The Federation will, of course, be bound together, first and foremost, by the belief and affirmation of the shahadatayn common to all Muslims. It will be necessary for this to be accompanied by the broadest possible normative interpretation of the Book and Sunna so that all authentic doctrines and shades of opinion will be able to find their place within it. The gold dinar and silver dirham should act as the Federation’s common currency, as it has throughout the history of Islam and, indeed, as has been advocated in recent times by several of the countries who will be members of it. The laws of Islamic trading must be re-established as normal trading practice between its members and also for trade beyond its borders. This will demonstrate to the world that usury capitalism is not the only viable way to conduct business transactions. 

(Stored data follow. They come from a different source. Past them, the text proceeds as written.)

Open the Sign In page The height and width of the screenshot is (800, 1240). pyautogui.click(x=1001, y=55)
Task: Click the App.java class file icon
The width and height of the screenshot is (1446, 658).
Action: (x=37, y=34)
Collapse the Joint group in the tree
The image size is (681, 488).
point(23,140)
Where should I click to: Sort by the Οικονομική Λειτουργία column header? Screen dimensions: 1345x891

None of this is impossible or even, in reality, difficult to achieve but it will require a complete change of perspective on the part of the Muslims concerned and a rejection of the false divisions inculcated by two centuries of colonial conditioning. And it will also certainly require strong and sincere intention, clear vision and enormous political will. But the advantages of such a Federation are beyond counting. At present the Muslim voice in international affairs carries no weight whatsoever. The Federation would make it once again extremely influential and would give the Muslim world a geopolitical significance it has not had for centuries. Forming the Federation will enable the Muslims to escape the morass of the godless system that has been dominating the world for so long and allow the light and true justice of Divine guidance to find its place in human affairs once more.